Biological control that exploits the predator diversity provided by nature is a useful long-term control method. Predators are very effective at keeping populations down and controlling small outbreaks.
Assassin bugs, jumping spiders, pirate bugs, mites, ladybugs, green lacewings, and parasitic wasps (such as mymarids) all target spiky bugs.
Attract and maintain healthy populations of these beneficial insects by growing a variety of flowering plant species in your garden.
Pesticides can be effective against these pests if used wisely and properly, they come into contact with the bugs.
Because these insects hide on the underside of leaves, these areas need to be well covered.
Horticultural oils can also be effective
Monterey Horticultural Oil
Or try an insecticidal soap like this one from Bonide
Bonide Insecticidal Soap
Use these products when there are many nymphs. Usually these products need to be reapplied every two weeks or so to achieve and maintain control.
Chemical control is rarely guaranteed, but can be very effective.
Bifenthrin, cyfluthrin, permethrin and other pyrethroids are useful. Sibali products like Sevin are another effective option.
As with organic contact products, chemical contact pesticides must be applied correctly to completely cover the underside of leaves.
Systemic drugs such as imidacloprid and dinotefuran are also useful. These are chemicals that plants absorb and transport. However, avoid using them during the day or on flowering plants as they are toxic to pollinators.
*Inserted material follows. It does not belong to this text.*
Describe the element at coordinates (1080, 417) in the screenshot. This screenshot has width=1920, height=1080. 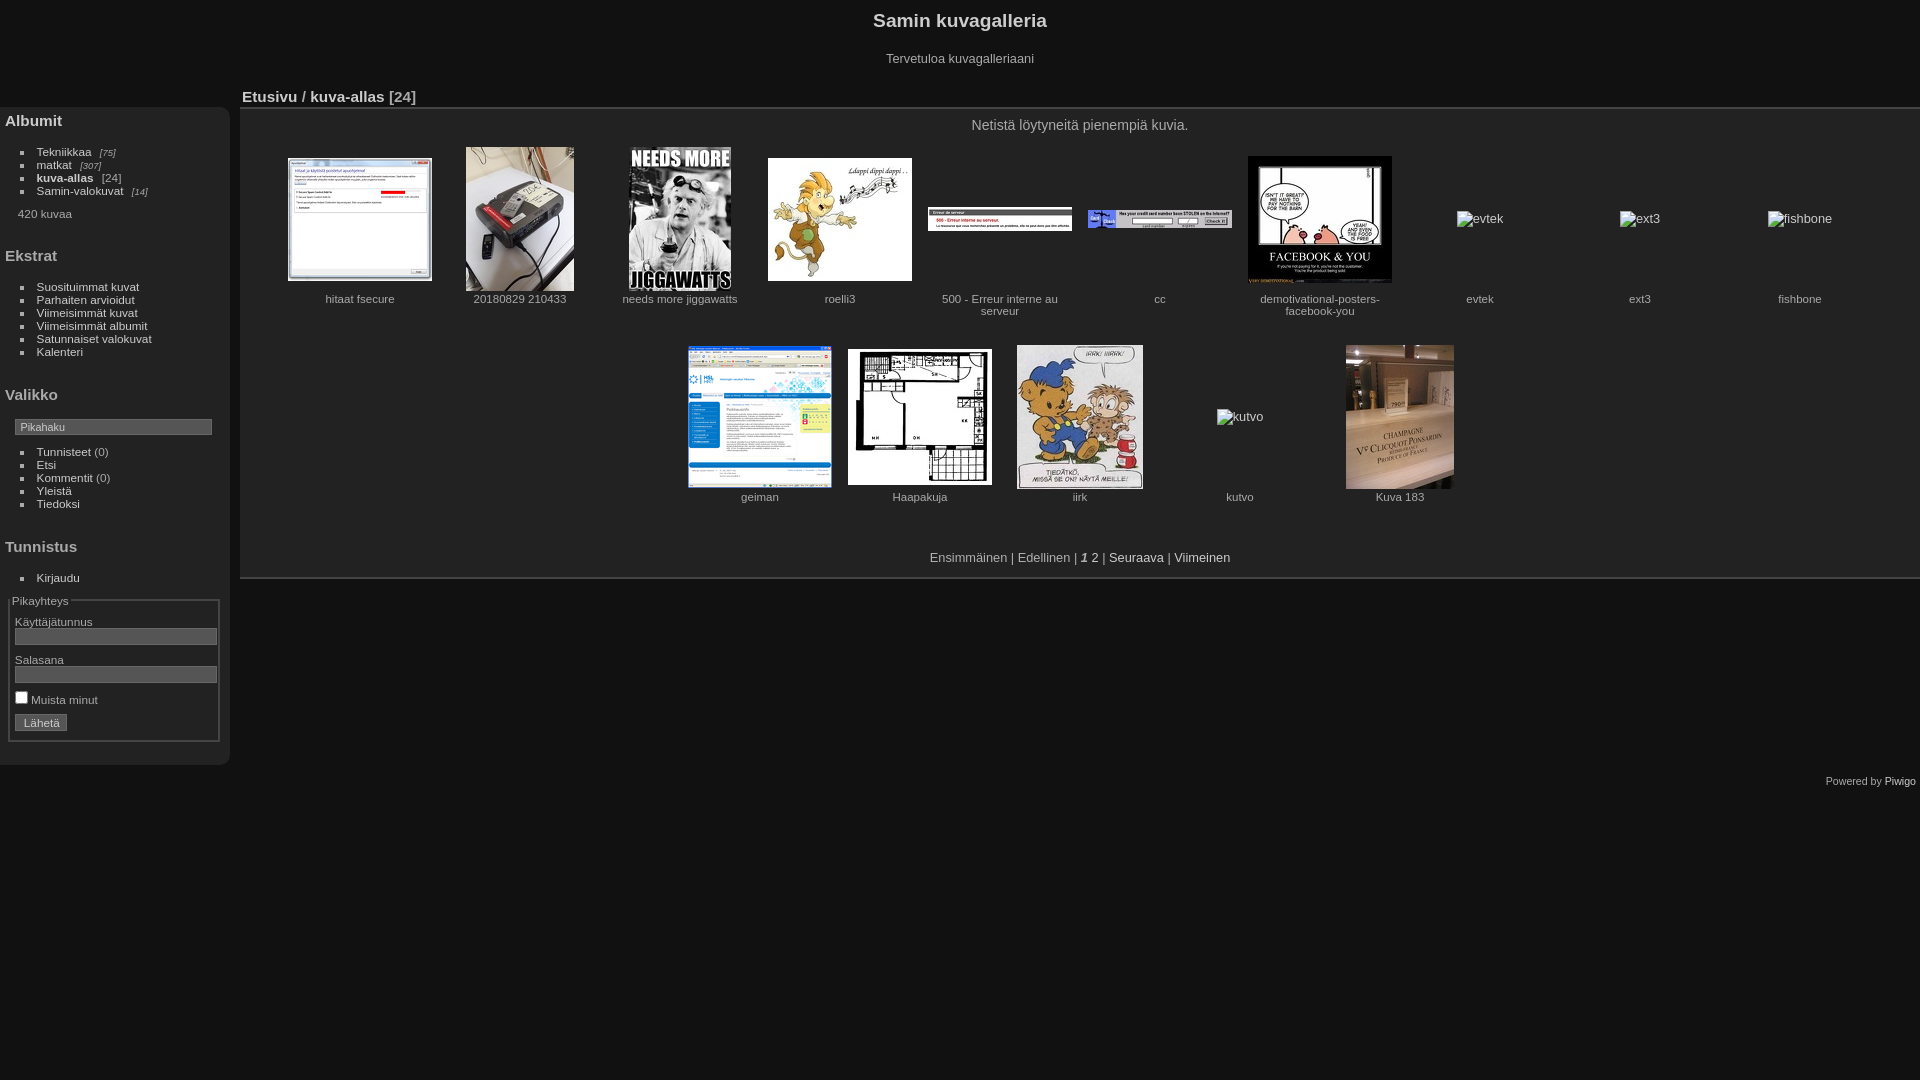
I see `iirk (2898 vierailut)` at that location.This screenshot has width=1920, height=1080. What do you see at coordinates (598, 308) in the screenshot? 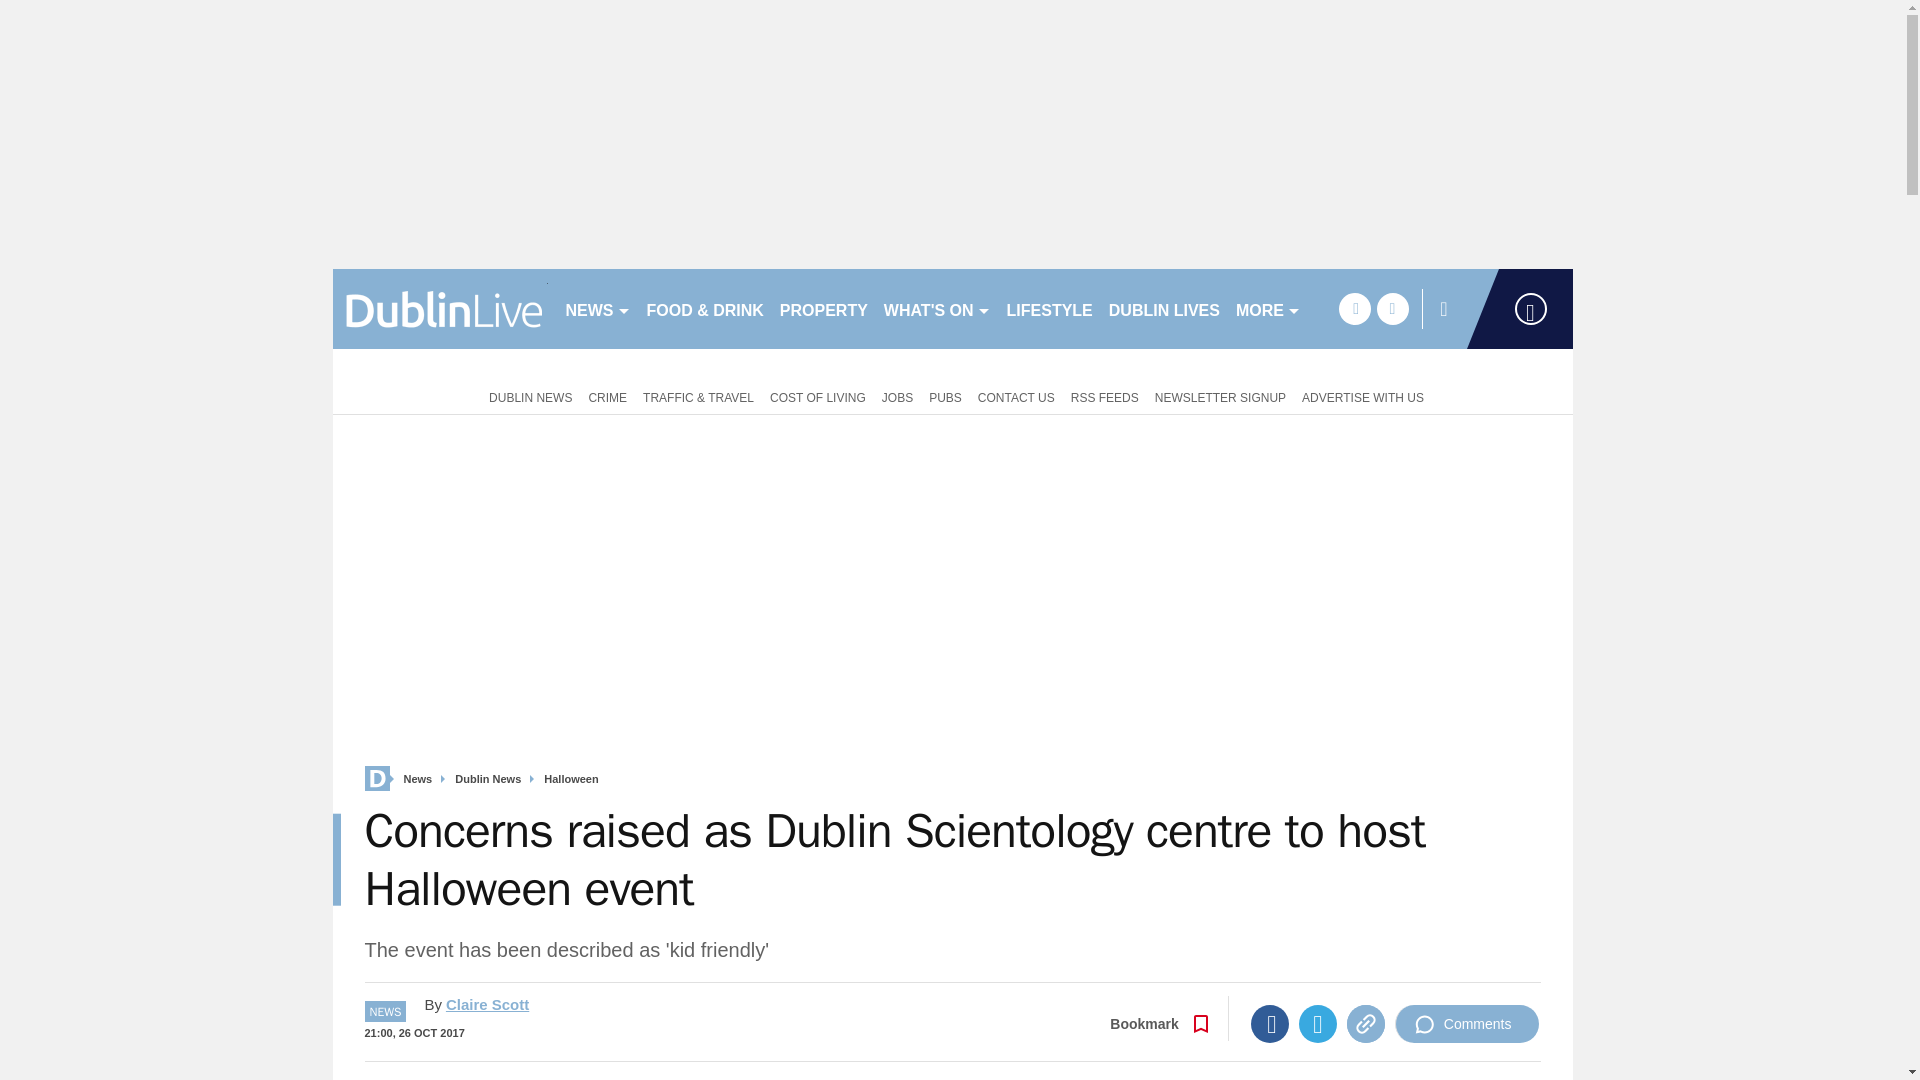
I see `NEWS` at bounding box center [598, 308].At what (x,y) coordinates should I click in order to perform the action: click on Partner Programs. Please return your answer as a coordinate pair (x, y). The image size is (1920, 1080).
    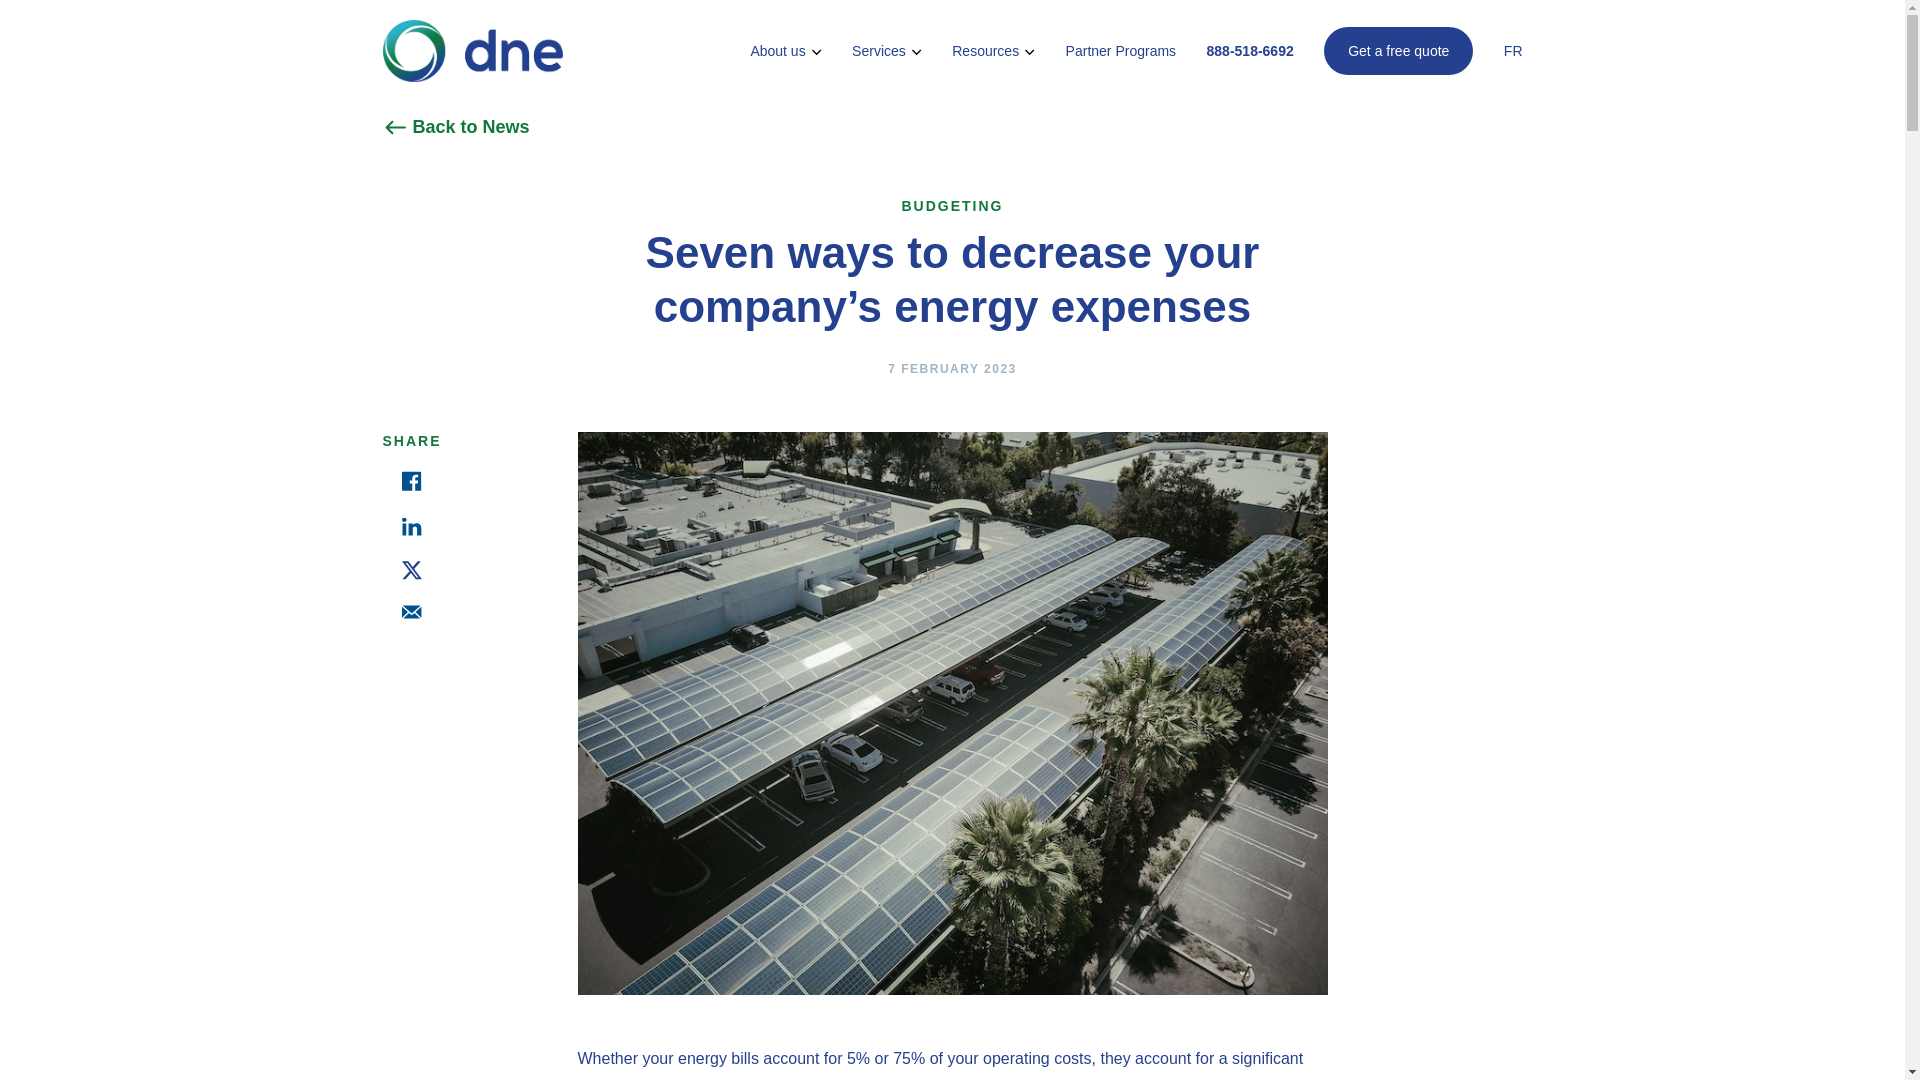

Remember that chemicals are often toxic to beneficial insects.
Since many of the recommended methods for controlling spiky bugs are biological, using them can take away all your hard work and reduce or eliminate predator populations.
This gives the pests a chance to recover and continue to feed on the plants.
Little Uninvited Plant Doilies
If you look closely, you might think the carved lace wings of these insects are very pretty. But that doesn’t mean they improve the appearance of ornamental plants.
Their damage can be severe, but luckily you now know how to deal with these bugs, whether culturally, relying on beneficial insects already in the garden, or using pesticides.
Have you ever seen one of these bizarre insects? Let Answer The Question know in the comments which species you think you’ve spotted and what to do with them when you have to take control.